Transitional legislation arrives - Part 2

Dr Manhattan has already posted about the new Criminal Procedure Amendment (Consequential and Transitional Provisions) Bill 2009 to amend much of the Criminal Procedure Act 2009.

(It contains a huge number of amendments. So many, that I'm pretty confident the Criminal Procedure Act 2009 will be the first Act to be reprinted before it commences operation!)

As the good Doctor mentioned, it inserts a Part 8.2 into the Criminal Procedure Act, effectively replicating the rules found in the Evidence Act 1958 Part 2 that prescribe examination and cross-examination of specified categories of witnesses, either as complainants in sex-offence hearings or special witness such as children.

A new addition to those provisions is the inclusion of protected-witness provisions, similar to those found in the Family Violence Protection Act 2008 s 70.

Schedule 2 will also be replaced, specifying indictable offences that may be heard summarily. (But, it must be read in conjunction with Criminal Procedure Act s 28, which pretty much mirrors the current Magistrates' Court Act s 53.)

Since Friday, the Statute Law Amendment (Evidence Consequential Provisions) Bill 2009 has been published to the Victorian legislation website.

The Evidence Act 1958 will become the Evidence (Miscellaneous Provisions) Act 1958, and some parts will be retained.

For example, Part IIA on video-links will remain, as will Part IIAA on witness-identity protection.

Perhaps the most significant information, for now, is the transitional provision in clause 53, which inserts Schedule 2 in the Evidence Act 2008. There's a fair bit of detail there, but some of the highlights are:

  • the Act applies to any proceeding commenced on or after the commencement day (1 Jan 2010)
  • unless the Schedule provides otherwise, if a proceeding started before 1 Jan 2010, the Act applies to that part of the proceeding that takes place after the commencement date
  • the new identification rules in ss 114 and 115 don't apply to identifications carried out before 1 Jan 2010
  • the s 139 requirement for police to caution pretty much everybody they question only applies to statements or acts done on or after the commencement date (see Confirmation of admissions and the comments for discussion on how we think this provision might play out in summary hearings)
Part IV (oaths, affirmations affidavits and declarations) will also remain, and Schedule 3 provides for the form of oaths and affirmations. (The provisions suggest there might be regulations to prescribe the precise wording. (In 2002 Parliament's Law Reform Committee tabled its report into the Inquiry into Oaths and Affirmations with reference to the Multicultural Community, and noted there was no prescribed wording for Victorian court proceedings, unlike other jurisdictions that usually have an Oaths Act or similar. )

Clause 42 will repeal Crimes Act s 398A. I think this will mean Victorian evidence law will change to follow the High Court in R v HML.

Clause 43 will repeal Crimes Act s 399 (as recommended by the VLRC), which will allow Evidence Act 2008 s 20 to operate without conflict.
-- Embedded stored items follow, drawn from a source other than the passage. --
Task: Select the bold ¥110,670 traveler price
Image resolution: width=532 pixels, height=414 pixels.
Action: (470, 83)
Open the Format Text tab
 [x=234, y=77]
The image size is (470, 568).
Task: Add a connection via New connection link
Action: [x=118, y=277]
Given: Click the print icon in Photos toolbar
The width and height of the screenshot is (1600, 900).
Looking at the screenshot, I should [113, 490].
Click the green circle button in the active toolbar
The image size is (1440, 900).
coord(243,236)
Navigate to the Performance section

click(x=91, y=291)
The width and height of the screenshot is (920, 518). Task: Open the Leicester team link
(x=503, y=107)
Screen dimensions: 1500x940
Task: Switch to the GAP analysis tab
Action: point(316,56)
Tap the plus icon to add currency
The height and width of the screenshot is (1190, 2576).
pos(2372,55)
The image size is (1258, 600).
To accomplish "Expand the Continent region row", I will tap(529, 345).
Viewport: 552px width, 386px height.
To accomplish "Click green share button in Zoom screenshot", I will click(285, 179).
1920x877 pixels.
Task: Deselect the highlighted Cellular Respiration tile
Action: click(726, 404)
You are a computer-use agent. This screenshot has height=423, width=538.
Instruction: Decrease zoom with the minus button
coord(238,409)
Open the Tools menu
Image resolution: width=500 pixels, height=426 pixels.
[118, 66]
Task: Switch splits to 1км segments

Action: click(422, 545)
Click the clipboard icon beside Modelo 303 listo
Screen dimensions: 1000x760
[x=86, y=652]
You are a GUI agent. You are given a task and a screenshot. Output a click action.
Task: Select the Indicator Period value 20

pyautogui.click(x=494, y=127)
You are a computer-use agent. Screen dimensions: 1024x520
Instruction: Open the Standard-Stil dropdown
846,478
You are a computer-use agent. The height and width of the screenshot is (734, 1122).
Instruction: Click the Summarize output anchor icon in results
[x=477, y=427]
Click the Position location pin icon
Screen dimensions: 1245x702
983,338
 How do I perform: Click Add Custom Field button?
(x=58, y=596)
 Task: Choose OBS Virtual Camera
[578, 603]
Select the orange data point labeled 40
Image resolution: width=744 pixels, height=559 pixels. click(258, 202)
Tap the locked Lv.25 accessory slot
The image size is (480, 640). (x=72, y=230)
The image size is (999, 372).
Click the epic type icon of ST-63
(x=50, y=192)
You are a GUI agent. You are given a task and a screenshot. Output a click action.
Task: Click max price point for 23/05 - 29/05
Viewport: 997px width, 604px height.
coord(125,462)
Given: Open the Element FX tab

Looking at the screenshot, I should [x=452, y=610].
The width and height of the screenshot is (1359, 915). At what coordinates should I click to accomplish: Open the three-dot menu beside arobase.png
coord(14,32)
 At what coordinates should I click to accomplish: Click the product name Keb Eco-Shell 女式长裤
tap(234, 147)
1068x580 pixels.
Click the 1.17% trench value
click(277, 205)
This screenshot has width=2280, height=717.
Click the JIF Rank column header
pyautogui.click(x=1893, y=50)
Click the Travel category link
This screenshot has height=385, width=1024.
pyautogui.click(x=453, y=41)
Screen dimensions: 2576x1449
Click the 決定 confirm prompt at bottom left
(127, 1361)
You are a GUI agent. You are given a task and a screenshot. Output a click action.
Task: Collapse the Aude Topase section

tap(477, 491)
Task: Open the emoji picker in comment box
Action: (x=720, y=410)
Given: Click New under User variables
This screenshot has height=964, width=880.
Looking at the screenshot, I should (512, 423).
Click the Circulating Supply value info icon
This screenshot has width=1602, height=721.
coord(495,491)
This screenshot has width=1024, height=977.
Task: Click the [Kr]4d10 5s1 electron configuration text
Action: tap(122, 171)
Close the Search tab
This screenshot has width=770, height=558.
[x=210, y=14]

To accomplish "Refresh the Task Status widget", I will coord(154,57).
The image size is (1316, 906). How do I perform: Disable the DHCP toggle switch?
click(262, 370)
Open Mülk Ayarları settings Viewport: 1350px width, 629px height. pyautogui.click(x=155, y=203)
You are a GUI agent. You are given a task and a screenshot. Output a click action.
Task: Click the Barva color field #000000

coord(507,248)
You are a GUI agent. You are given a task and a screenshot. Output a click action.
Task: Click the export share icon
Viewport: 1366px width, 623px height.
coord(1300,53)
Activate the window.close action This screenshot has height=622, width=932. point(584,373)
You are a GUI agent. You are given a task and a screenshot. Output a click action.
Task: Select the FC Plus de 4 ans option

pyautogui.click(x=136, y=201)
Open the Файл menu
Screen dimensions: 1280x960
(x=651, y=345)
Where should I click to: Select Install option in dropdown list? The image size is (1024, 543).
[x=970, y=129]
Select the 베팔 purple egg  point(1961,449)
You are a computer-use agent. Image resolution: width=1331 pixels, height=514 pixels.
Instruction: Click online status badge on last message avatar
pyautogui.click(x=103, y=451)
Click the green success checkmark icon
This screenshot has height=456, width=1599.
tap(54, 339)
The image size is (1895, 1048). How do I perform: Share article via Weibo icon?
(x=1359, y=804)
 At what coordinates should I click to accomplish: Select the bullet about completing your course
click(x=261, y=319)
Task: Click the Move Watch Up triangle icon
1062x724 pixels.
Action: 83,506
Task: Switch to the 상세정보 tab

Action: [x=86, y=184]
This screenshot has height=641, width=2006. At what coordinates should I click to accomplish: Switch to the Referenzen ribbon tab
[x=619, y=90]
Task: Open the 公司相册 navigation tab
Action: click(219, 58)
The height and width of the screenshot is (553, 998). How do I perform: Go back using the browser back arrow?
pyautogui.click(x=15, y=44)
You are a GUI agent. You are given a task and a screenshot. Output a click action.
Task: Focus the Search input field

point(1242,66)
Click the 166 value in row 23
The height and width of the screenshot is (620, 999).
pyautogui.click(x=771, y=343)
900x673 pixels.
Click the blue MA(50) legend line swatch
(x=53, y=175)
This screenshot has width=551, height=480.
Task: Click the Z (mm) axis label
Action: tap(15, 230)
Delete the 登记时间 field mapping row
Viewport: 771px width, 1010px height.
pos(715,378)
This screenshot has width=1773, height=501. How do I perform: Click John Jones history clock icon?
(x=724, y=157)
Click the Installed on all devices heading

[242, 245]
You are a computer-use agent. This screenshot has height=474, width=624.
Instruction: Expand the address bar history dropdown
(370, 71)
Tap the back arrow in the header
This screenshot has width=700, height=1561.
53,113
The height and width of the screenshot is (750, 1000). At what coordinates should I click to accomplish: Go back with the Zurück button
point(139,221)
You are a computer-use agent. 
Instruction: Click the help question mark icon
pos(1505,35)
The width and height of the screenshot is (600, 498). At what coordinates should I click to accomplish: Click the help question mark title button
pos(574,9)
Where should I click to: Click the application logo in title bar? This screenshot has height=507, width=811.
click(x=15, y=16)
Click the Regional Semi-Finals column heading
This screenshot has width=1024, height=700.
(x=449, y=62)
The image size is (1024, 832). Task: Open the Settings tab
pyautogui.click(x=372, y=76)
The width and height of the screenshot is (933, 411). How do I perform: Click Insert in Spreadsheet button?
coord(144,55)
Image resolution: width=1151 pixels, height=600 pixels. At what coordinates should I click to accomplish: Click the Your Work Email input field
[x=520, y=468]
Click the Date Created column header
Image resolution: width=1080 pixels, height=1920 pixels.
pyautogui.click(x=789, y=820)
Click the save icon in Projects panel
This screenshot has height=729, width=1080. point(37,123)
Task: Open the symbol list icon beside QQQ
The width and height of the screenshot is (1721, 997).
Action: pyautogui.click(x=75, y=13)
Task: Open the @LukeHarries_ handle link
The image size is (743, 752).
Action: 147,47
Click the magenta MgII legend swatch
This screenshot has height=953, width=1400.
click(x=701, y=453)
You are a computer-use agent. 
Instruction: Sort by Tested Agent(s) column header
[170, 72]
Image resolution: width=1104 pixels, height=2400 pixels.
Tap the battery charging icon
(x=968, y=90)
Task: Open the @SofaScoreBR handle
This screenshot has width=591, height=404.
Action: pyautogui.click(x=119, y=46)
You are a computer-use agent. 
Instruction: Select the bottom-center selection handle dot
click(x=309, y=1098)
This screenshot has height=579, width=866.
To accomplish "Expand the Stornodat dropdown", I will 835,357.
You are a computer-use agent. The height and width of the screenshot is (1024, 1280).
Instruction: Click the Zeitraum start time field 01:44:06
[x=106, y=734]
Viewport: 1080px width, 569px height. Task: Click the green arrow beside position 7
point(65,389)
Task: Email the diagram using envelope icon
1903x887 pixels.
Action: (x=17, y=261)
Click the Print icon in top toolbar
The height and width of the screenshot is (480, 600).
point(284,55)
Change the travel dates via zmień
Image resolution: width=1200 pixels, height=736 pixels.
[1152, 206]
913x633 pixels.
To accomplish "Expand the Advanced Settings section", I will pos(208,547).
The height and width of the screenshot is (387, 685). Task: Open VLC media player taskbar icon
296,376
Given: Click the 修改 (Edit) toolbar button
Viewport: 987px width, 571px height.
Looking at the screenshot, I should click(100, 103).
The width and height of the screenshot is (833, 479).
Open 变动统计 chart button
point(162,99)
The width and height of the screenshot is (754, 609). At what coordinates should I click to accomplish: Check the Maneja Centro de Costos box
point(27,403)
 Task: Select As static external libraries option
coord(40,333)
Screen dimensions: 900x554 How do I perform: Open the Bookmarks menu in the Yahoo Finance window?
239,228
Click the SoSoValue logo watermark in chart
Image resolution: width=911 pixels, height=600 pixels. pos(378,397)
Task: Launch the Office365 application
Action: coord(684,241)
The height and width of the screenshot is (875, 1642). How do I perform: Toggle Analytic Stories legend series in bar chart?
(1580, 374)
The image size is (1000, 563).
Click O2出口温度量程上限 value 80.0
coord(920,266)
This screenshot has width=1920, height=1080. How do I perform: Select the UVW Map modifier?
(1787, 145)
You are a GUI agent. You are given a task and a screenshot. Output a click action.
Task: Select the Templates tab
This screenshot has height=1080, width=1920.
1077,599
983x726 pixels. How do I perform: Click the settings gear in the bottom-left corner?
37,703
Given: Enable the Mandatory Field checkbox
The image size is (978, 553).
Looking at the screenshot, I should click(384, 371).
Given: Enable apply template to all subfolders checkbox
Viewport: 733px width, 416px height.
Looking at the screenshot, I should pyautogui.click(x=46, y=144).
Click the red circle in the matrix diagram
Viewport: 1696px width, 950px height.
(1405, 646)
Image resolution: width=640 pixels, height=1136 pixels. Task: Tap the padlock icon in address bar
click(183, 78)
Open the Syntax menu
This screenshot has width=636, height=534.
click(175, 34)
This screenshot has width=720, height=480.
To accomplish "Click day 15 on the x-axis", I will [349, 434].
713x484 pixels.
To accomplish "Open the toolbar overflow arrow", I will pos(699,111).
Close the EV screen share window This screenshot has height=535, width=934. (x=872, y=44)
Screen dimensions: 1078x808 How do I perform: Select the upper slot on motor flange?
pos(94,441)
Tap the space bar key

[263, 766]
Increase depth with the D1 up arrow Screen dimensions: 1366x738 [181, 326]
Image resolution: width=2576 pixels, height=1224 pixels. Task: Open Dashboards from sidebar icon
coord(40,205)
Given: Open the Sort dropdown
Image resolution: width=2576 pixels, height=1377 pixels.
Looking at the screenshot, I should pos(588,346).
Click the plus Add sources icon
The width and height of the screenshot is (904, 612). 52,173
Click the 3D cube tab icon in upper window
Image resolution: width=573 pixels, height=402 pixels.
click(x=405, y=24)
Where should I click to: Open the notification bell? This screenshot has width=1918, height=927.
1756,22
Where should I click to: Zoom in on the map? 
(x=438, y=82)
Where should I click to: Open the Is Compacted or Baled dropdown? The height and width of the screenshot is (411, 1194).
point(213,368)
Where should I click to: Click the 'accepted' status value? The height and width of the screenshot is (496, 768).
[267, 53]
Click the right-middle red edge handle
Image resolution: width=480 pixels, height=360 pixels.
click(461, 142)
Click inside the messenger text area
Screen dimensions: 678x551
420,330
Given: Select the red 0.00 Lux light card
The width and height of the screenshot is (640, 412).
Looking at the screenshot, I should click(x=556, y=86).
That means Azzopardi v The Queen (2001) 205 CLR 50 will apply in Victoria — though rarely, given the High Court held that cases when a judge may comment on an accused's failure to give evidence will be rare and exceptional. Azzopardi (and Weissensteiner and RPS before it) dealt with jury trials. Section 20 prohibits a prosecutor from making comment, and restricts a judge from commenting, on the accused's failure to give evidence. Self-evidently, those stricture apply in front of a jury. The operation of s 20 could be raised between advocates and judge in the absence of the jury, especially if they want to discuss the possible operation of the section.

I'm not certain how that might operate in a summary hearing with a joint trier of law and fact. Perhaps it may be no more complex than clearly delineating the particular role played by a magistrate at any specified point in a proceeding? Egan v Bott [1985] VR 787 and Furnell v Betts (1979) 20 SASR 300 both suggest that despite their blurred role, magistrates ought to adopt the same procedure as a trial judge. (Similarly, they should 'direct' themselves as a trial judge does a jury: Beames v Police (SA) (2002) 135 A Crim R 447 at [19] – [20]; Fleming v The Queen (1998) 197 CLR 250Grbic v Pitkethly (1992) 65 A Crim R 12; R v Reid [1990] 1 AC 363 at 380.)

No doubt there's a lot more to uncover as we digest the Bills, but at least we now know the transitional details!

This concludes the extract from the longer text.